(Data for the task)

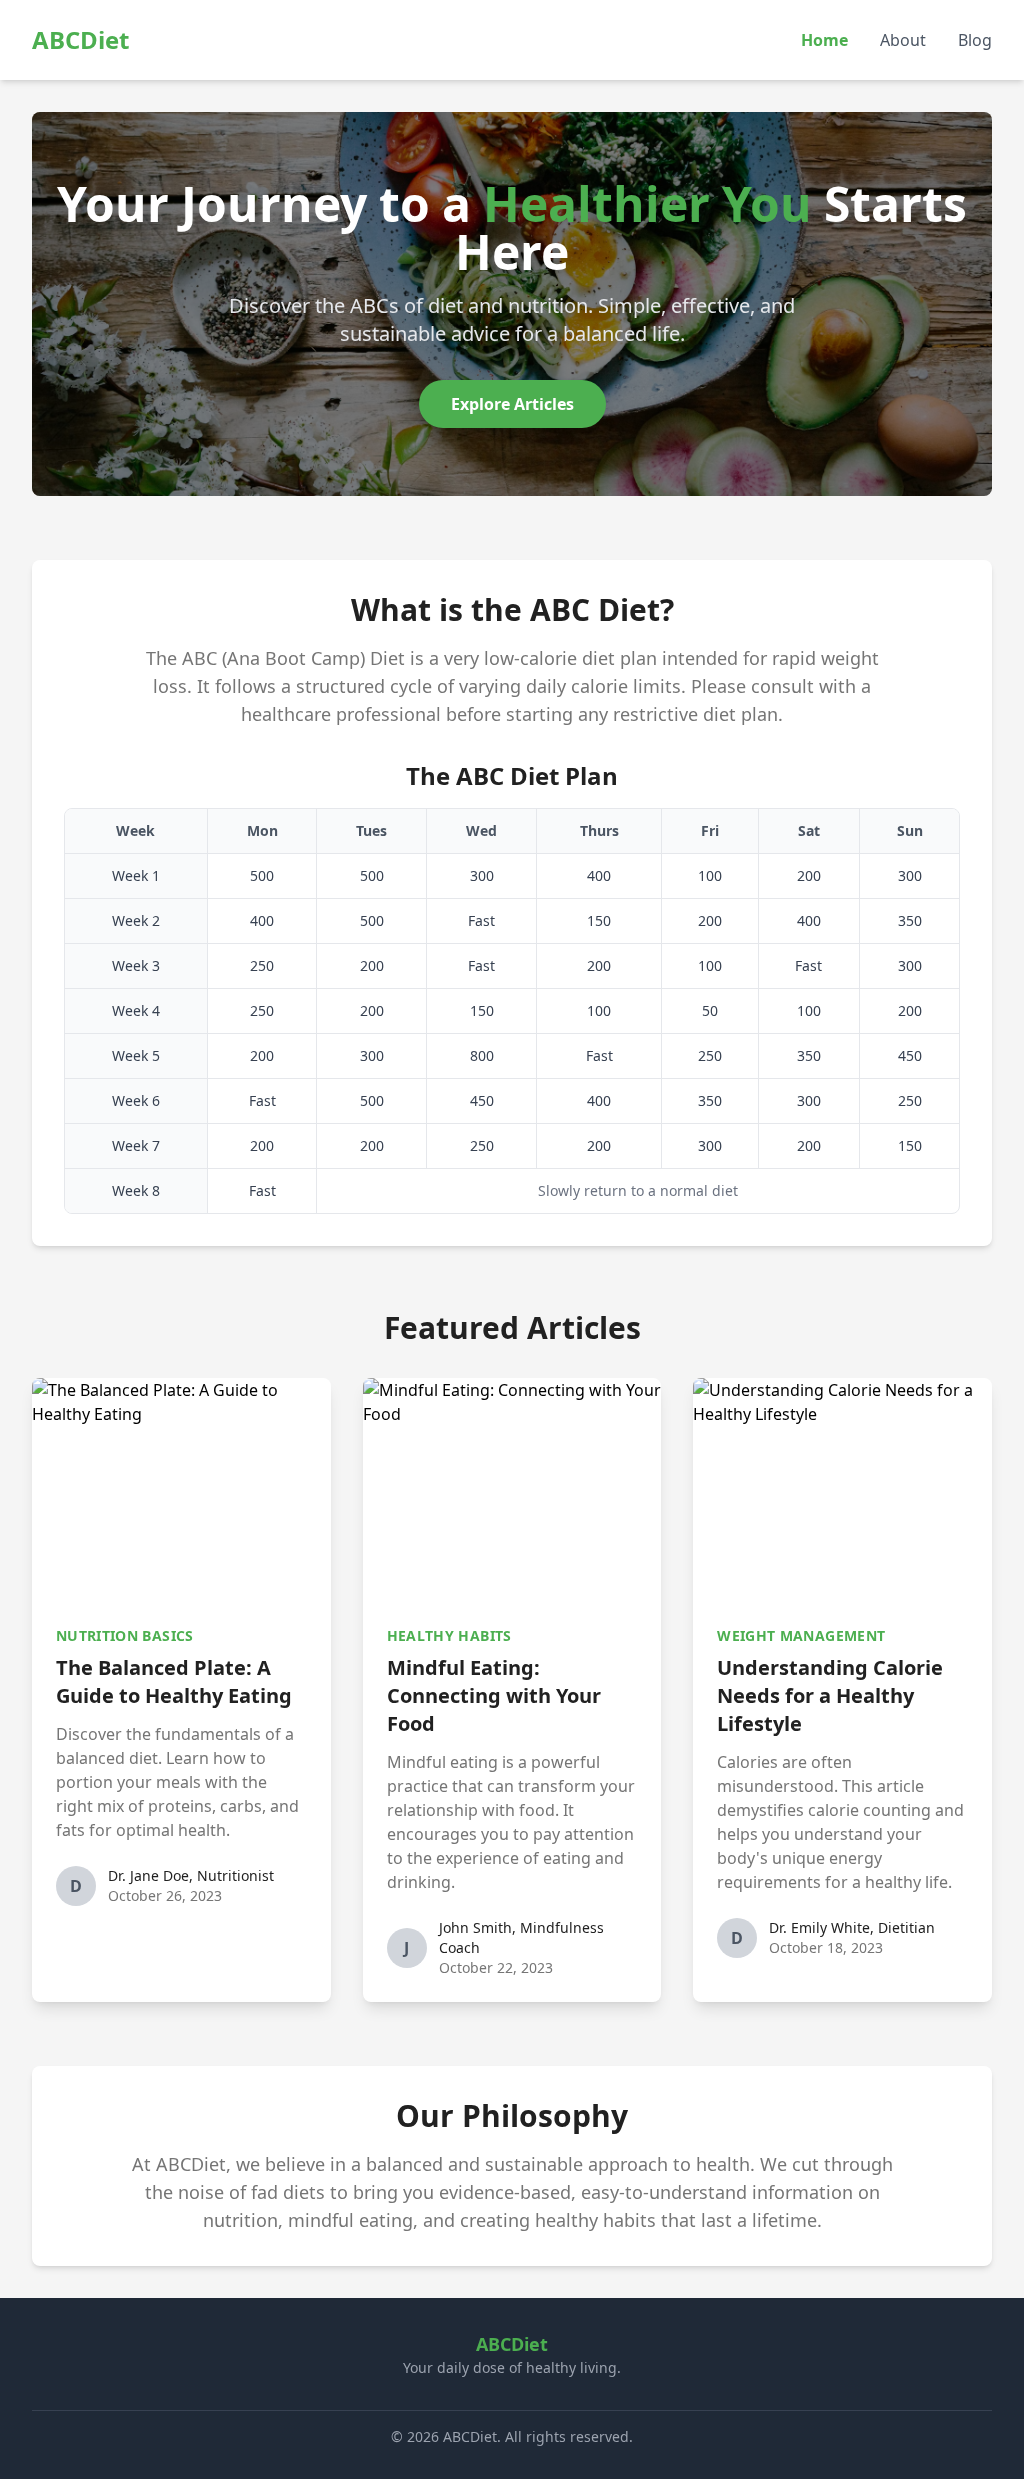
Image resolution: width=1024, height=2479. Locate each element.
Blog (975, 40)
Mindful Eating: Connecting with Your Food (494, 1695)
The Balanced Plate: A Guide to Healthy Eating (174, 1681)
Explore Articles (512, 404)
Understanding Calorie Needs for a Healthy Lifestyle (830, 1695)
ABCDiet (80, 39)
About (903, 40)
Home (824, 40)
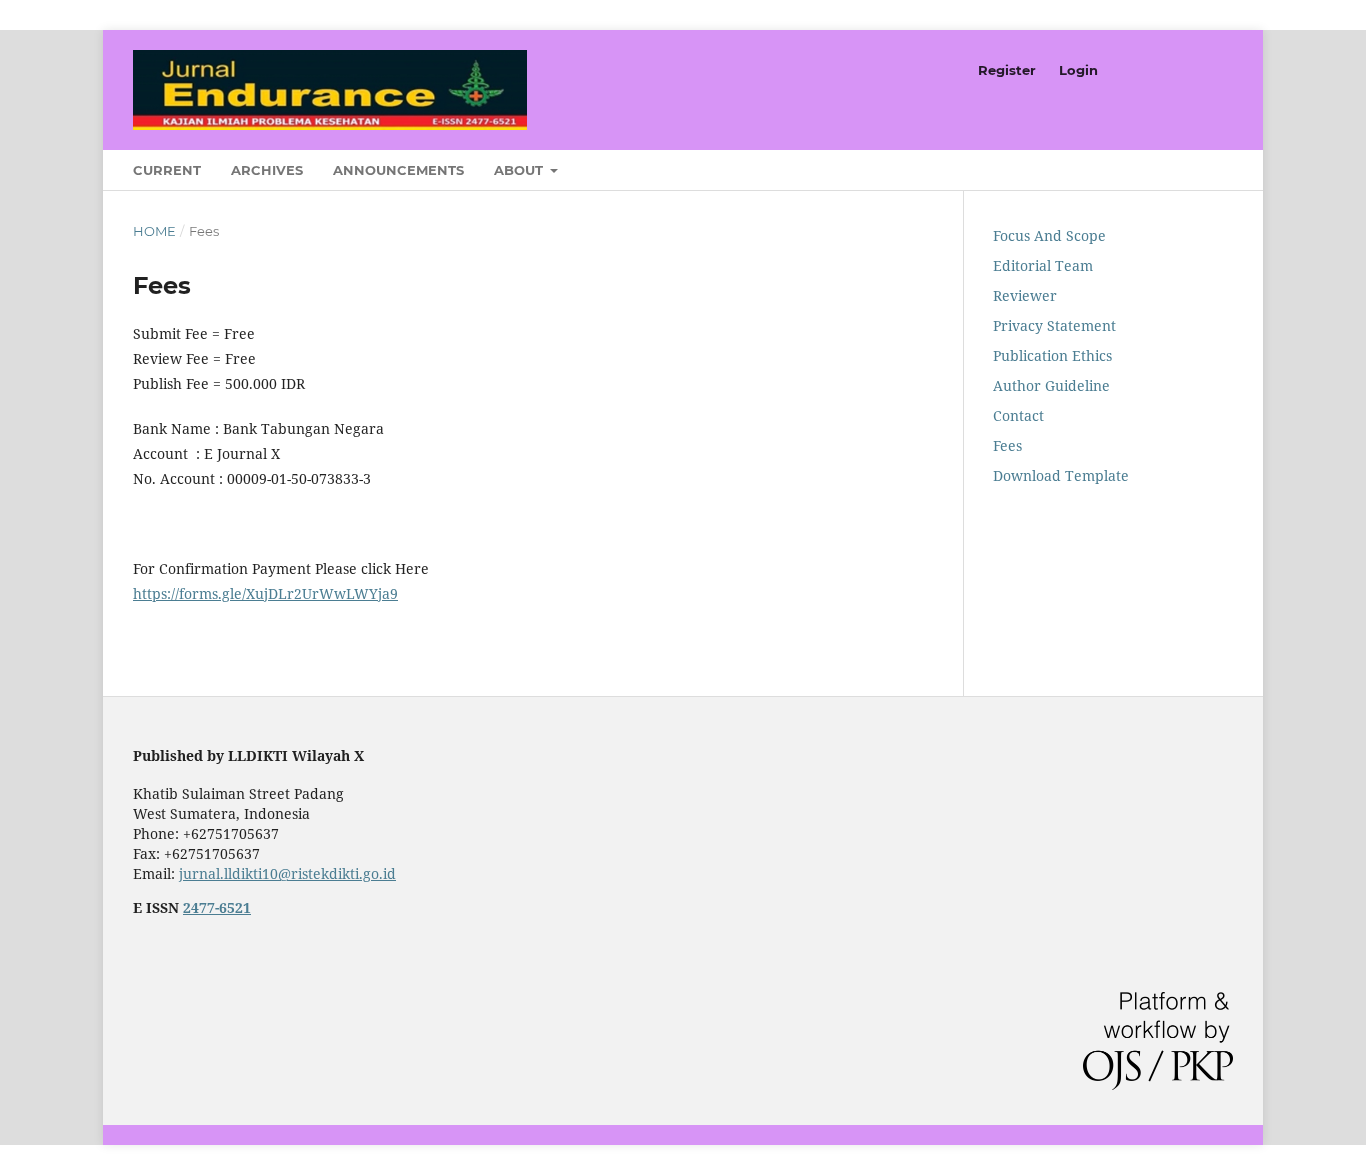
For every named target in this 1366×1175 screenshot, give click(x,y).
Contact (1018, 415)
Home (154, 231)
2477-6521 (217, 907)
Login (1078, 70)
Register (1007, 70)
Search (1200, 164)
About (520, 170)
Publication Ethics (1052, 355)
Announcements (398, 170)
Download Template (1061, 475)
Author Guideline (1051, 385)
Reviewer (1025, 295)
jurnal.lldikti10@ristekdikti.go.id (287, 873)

(End Data for the task)

What to do: Please transcribe word for word the lines from the line with "For every named" to the end of the material, both ends included.

Problem solution:
For every named target in this 1366×1175 screenshot, give click(x,y).
Contact (1018, 415)
Home (154, 231)
2477-6521 (217, 907)
Login (1078, 70)
Register (1007, 70)
Search (1200, 164)
About (520, 170)
Publication Ethics (1052, 355)
Announcements (398, 170)
Download Template (1061, 475)
Author Guideline (1051, 385)
Reviewer (1025, 295)
jurnal.lldikti10@ristekdikti.go.id (287, 873)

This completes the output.